Records >>

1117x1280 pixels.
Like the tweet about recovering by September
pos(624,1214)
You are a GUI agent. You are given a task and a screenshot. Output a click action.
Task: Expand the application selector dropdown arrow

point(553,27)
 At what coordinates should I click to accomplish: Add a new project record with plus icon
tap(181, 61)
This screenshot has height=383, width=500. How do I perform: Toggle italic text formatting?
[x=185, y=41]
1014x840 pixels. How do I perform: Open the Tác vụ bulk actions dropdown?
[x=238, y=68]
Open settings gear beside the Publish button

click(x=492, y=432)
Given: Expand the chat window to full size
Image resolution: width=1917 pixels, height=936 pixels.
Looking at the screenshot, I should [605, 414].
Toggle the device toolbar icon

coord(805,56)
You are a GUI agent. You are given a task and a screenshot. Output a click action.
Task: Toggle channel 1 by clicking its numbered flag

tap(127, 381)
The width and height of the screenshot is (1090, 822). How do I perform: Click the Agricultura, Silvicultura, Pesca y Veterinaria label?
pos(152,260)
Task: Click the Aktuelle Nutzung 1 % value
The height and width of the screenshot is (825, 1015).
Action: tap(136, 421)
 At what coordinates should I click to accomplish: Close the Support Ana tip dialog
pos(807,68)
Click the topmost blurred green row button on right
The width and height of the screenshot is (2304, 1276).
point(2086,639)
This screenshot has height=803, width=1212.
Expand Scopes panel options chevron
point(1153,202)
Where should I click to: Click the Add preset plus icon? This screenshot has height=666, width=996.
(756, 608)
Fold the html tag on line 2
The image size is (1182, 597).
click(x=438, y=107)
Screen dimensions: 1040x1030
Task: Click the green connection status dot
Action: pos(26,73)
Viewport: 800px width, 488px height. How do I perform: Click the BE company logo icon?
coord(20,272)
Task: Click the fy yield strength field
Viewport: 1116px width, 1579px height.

Aim of the exercise >>
The answer should consist of every record above, copied exactly.

Written reply >>
1117x1280 pixels.
Like the tweet about recovering by September
pos(624,1214)
You are a GUI agent. You are given a task and a screenshot. Output a click action.
Task: Expand the application selector dropdown arrow

point(553,27)
 At what coordinates should I click to accomplish: Add a new project record with plus icon
tap(181, 61)
This screenshot has height=383, width=500. How do I perform: Toggle italic text formatting?
[x=185, y=41]
1014x840 pixels. How do I perform: Open the Tác vụ bulk actions dropdown?
[x=238, y=68]
Open settings gear beside the Publish button

click(x=492, y=432)
Given: Expand the chat window to full size
Image resolution: width=1917 pixels, height=936 pixels.
Looking at the screenshot, I should [605, 414].
Toggle the device toolbar icon

coord(805,56)
You are a GUI agent. You are given a task and a screenshot. Output a click action.
Task: Toggle channel 1 by clicking its numbered flag

tap(127, 381)
The width and height of the screenshot is (1090, 822). How do I perform: Click the Agricultura, Silvicultura, Pesca y Veterinaria label?
pos(152,260)
Task: Click the Aktuelle Nutzung 1 % value
The height and width of the screenshot is (825, 1015).
Action: tap(136, 421)
 At what coordinates should I click to accomplish: Close the Support Ana tip dialog
pos(807,68)
Click the topmost blurred green row button on right
The width and height of the screenshot is (2304, 1276).
point(2086,639)
This screenshot has height=803, width=1212.
Expand Scopes panel options chevron
point(1153,202)
Where should I click to: Click the Add preset plus icon? This screenshot has height=666, width=996.
(756, 608)
Fold the html tag on line 2
The image size is (1182, 597).
click(x=438, y=107)
Screen dimensions: 1040x1030
Task: Click the green connection status dot
Action: pos(26,73)
Viewport: 800px width, 488px height. How do I perform: Click the BE company logo icon?
coord(20,272)
Task: Click the fy yield strength field
Viewport: 1116px width, 1579px height.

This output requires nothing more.